** What to do **
Retype nothing except the lines below from the one with "Open the 证书管理 menu item" through the one with "The image size", exactly, with images left out.

** Data shown **
——

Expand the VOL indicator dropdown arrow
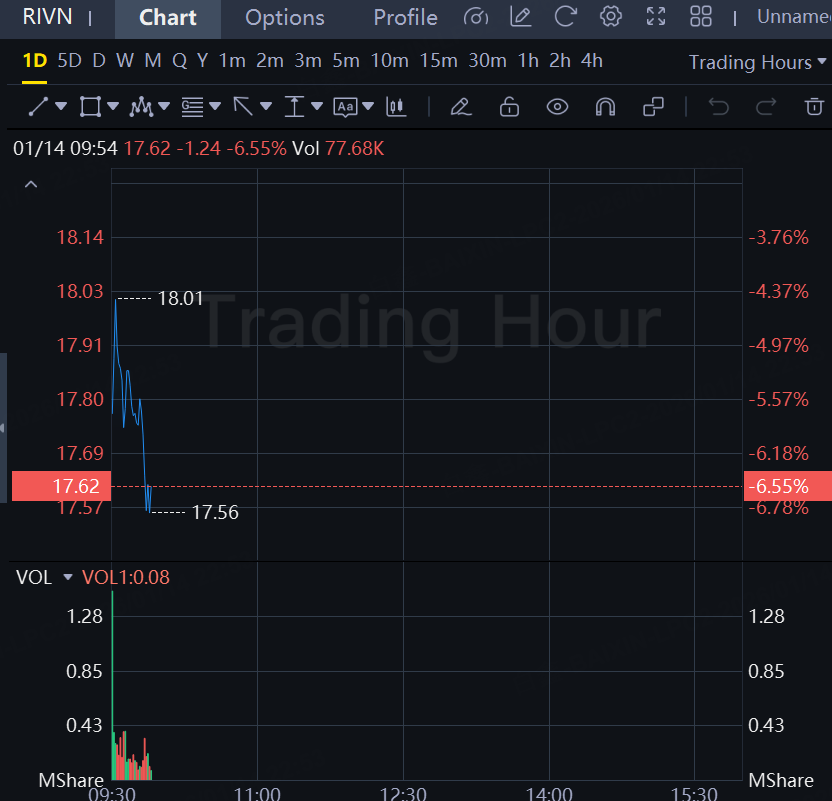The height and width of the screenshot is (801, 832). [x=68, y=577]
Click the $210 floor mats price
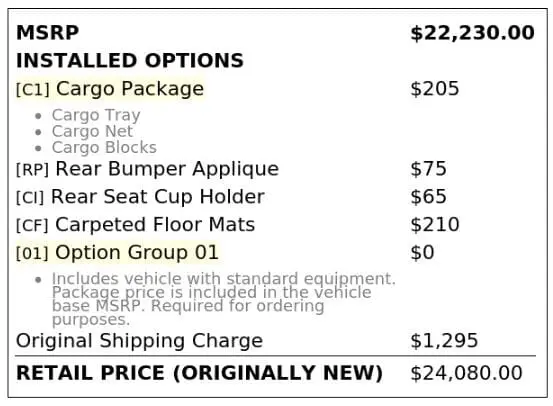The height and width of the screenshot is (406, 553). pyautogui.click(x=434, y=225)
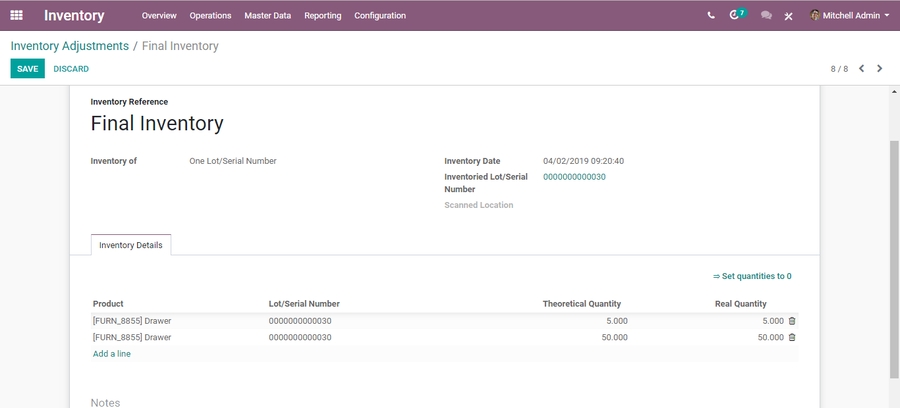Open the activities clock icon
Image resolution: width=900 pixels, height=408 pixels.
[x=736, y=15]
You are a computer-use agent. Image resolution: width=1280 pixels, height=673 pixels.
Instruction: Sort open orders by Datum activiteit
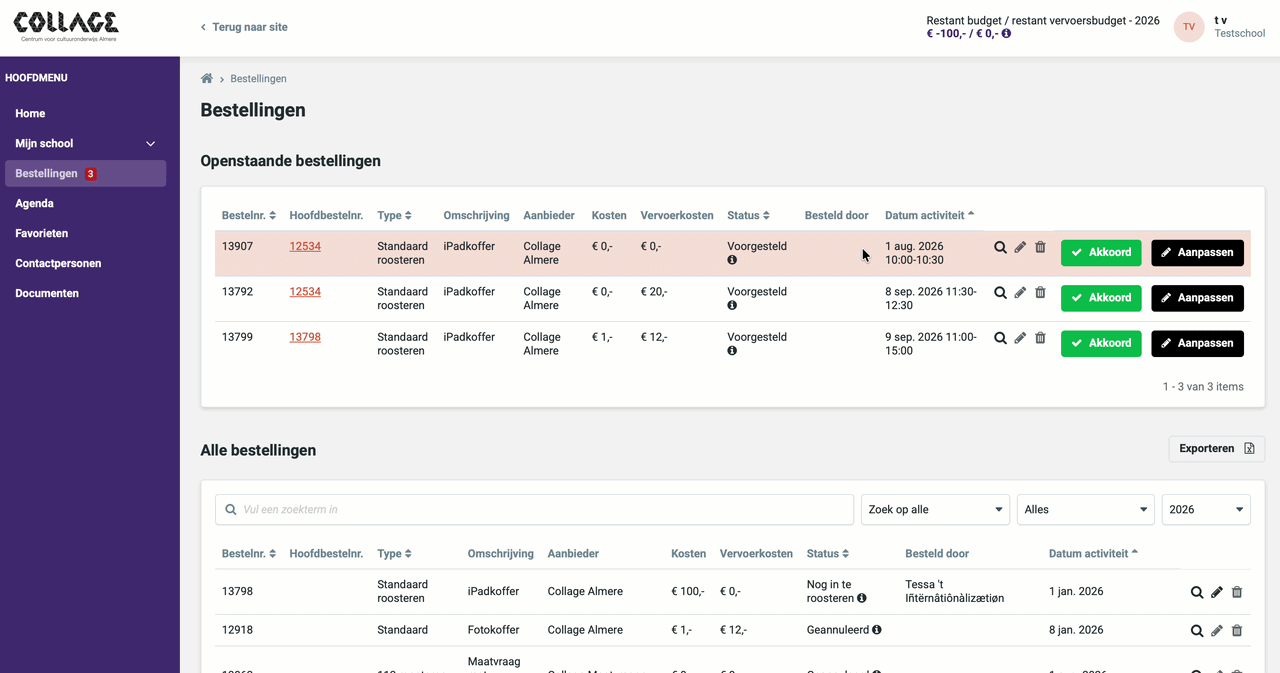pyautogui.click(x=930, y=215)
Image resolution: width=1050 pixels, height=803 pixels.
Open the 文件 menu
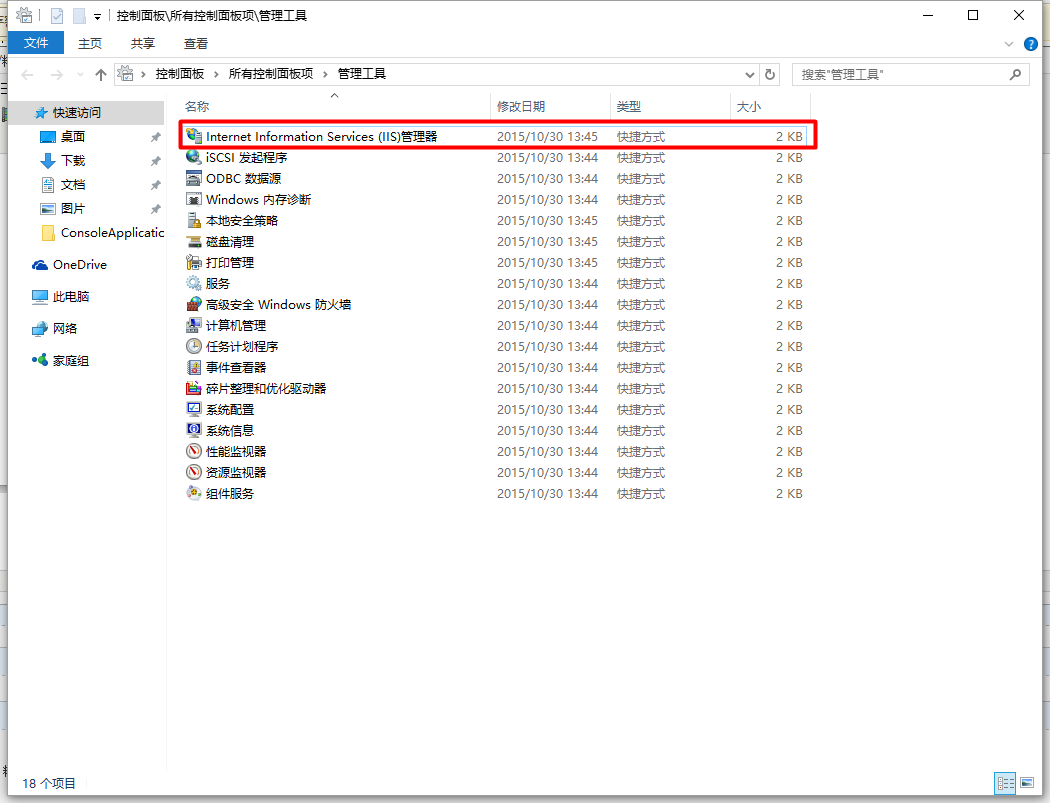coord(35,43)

——

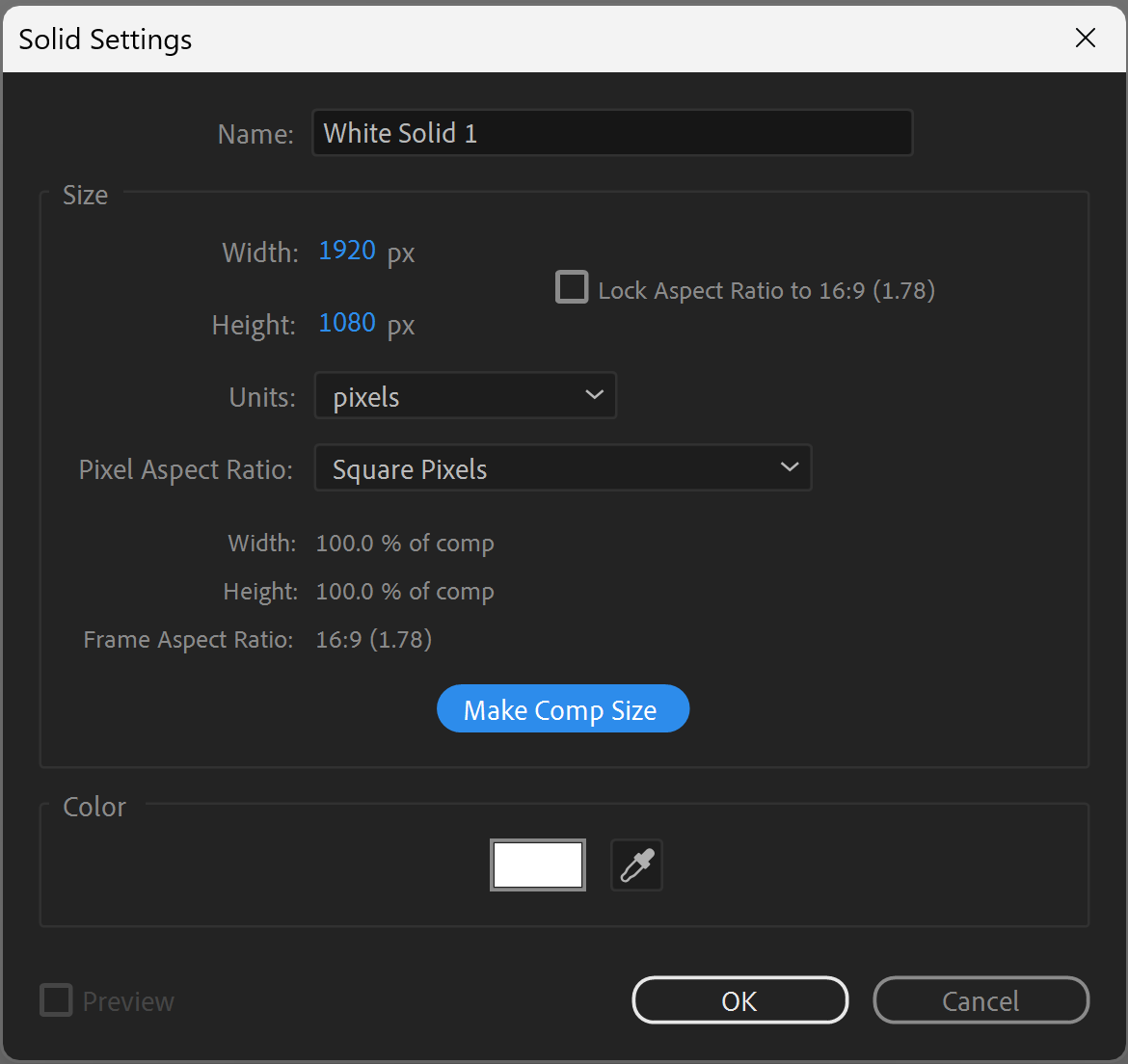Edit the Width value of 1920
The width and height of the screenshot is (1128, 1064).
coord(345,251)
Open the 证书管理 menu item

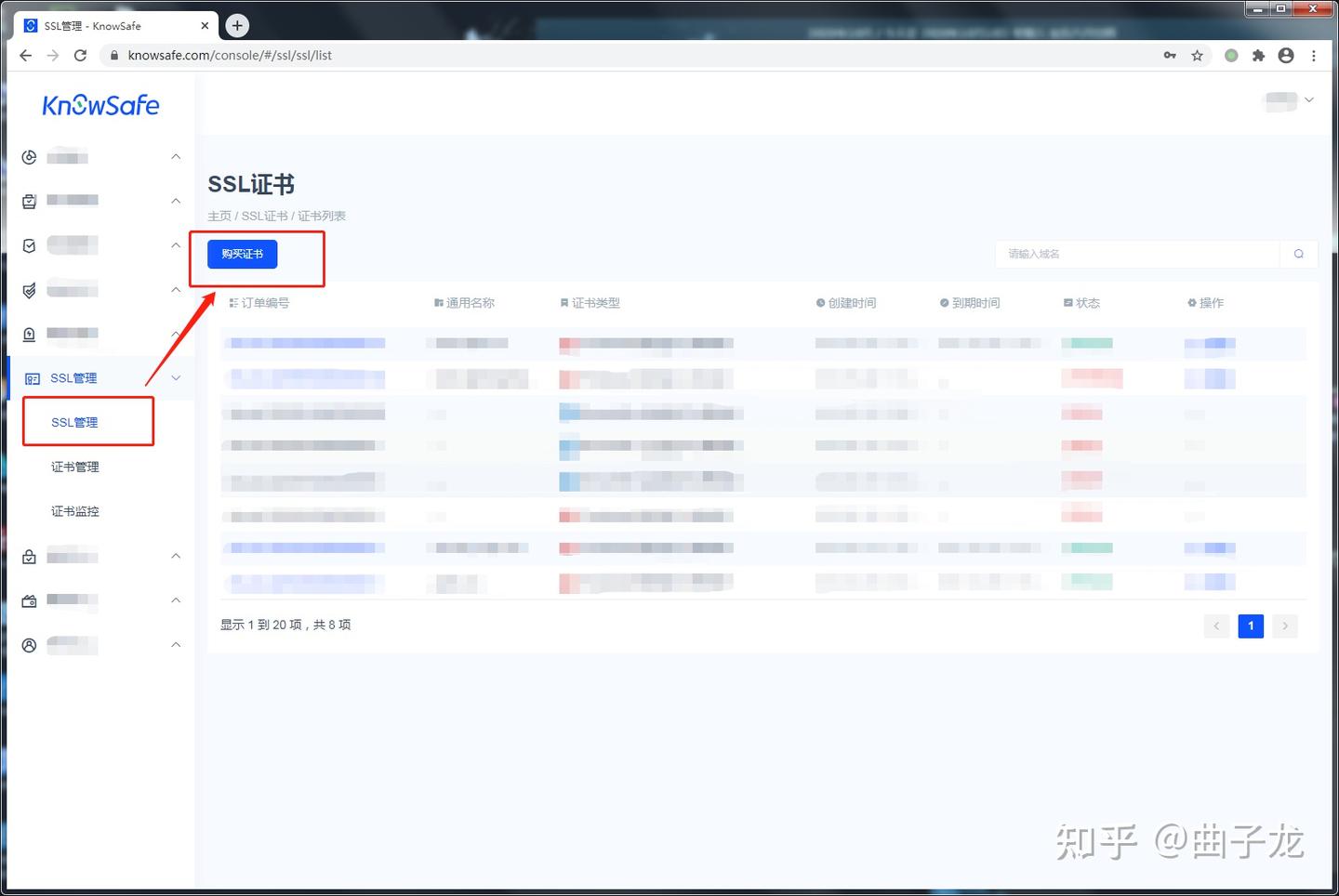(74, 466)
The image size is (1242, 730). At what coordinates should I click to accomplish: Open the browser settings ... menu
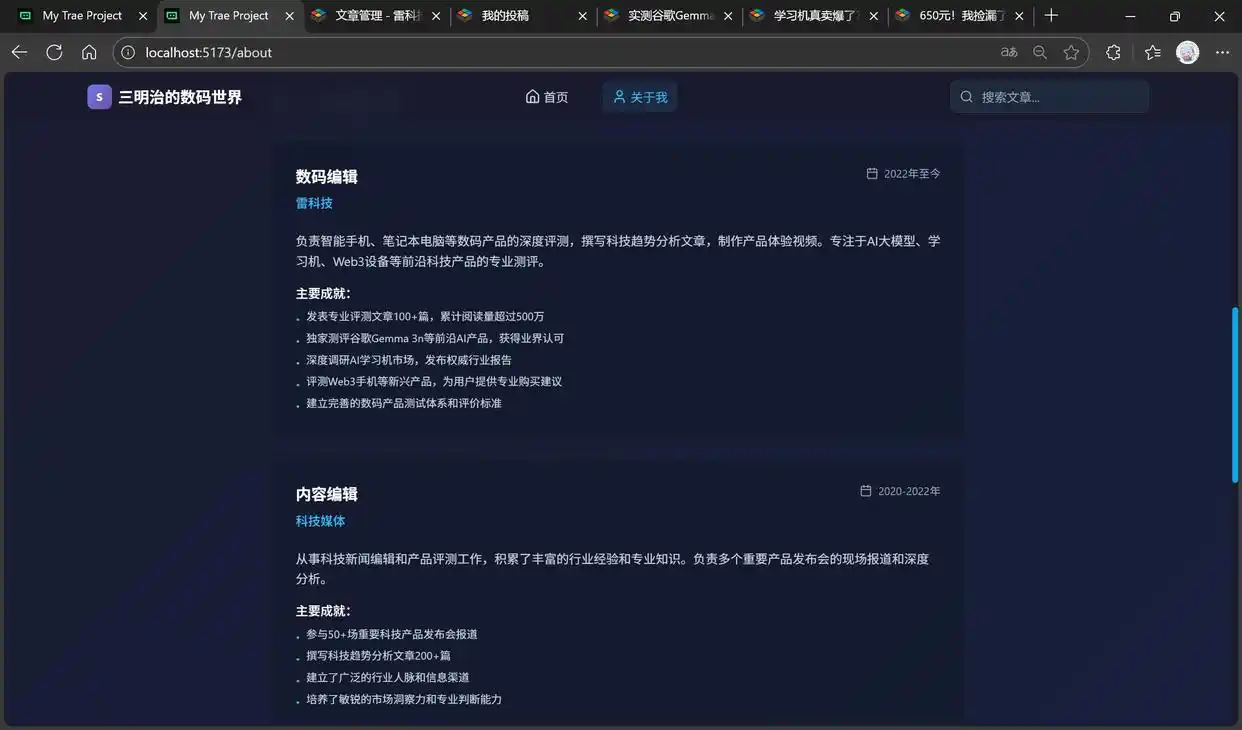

——

** Exercise response **
Open the 证书管理 menu item

(74, 466)
The image size is (1242, 730). At what coordinates should I click to accomplish: Open the browser settings ... menu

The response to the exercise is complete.